## WHAT IS EXPECTED
Continue the text titled "I Am Not Surviving," printed below ahead of the records, starting right after its final sentence.

## TEXT PASSAGE
Tuesday, March 3, 2015

I Am Not Surviving

It turns out that I never got smarter than I was my senior year of high school.  Sure, I had more years of education - more facts shoved in my brain - but it turns out that the smartest I ever got was in high school.

My school's yearbook had senior pages designed by all of the graduates that were full of hopeful quotes, inside jokes and song lyrics.  On my page, I wrote the quote,

"Make sure when you find yourself, you are someone you want to meet".

This has become more of a challenge with each obstacle that has come my way.  Choose to react positively.  Choose to be happy.  Choose a good life.  Choose to give yourself grace.  Choose...

The problem is that I woke up, and I don't like me today.  I feel unplugged, useless, absent, unheard, exhausted, in pain and hopeless.  I have been poked, prodded, bled, scanned, discussed and summarized.  I have not been cured, relieved, soothed or fixed.  And it is exhausting.

"The only known patient to survived septicemia caused by Rhodococcus Equi" is the title of my paper.  But I haven't survived.  I don't know who I am now, but I'm certainly not who I was.  I haven't survived.  I'm as much of a casualty as the rest of the dead mammals.

## RECORDS PROVIDED
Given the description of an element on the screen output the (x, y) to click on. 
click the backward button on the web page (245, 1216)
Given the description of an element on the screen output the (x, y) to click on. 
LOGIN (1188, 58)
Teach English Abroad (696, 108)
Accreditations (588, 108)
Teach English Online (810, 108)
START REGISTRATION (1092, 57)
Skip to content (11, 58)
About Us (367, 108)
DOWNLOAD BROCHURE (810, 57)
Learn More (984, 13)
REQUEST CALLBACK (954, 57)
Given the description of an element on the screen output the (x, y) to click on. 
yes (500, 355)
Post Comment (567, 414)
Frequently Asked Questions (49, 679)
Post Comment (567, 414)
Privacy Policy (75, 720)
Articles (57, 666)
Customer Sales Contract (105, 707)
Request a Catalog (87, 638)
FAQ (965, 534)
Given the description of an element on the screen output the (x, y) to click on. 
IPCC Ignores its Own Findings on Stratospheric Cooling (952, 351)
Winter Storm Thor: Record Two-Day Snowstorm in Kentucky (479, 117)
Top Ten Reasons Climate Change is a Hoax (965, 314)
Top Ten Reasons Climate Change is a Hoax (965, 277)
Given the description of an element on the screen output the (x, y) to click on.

## TASK RESPONSE
My nephew, who is four, came to visit me last week.  We had a great time, and as I was packing him up in the car to leave, he said,
"Auntie, it's really sad that you don't have your own kid to stay here with you all the time."
"It's okay, I have you."
"But Auntie, what do you do while I'm not here?"
"Oh, I nap."
What was so painful, was not its sharp truth, but knowing that a four year old sees me more clearly than anyone else.

And yes, I've reached out to my clan of medical professionals for the help that I need.
But I felt like this part needed saying too.

For all the people out there feeling like this: you are not alone.  We are not alone.
And for all the people out there not feeling like this: Listen.  Be present.  If someone reaches out to you, make sure you are worthy of their trust.

Oh, and sorry, some days there just aren't any funny twists.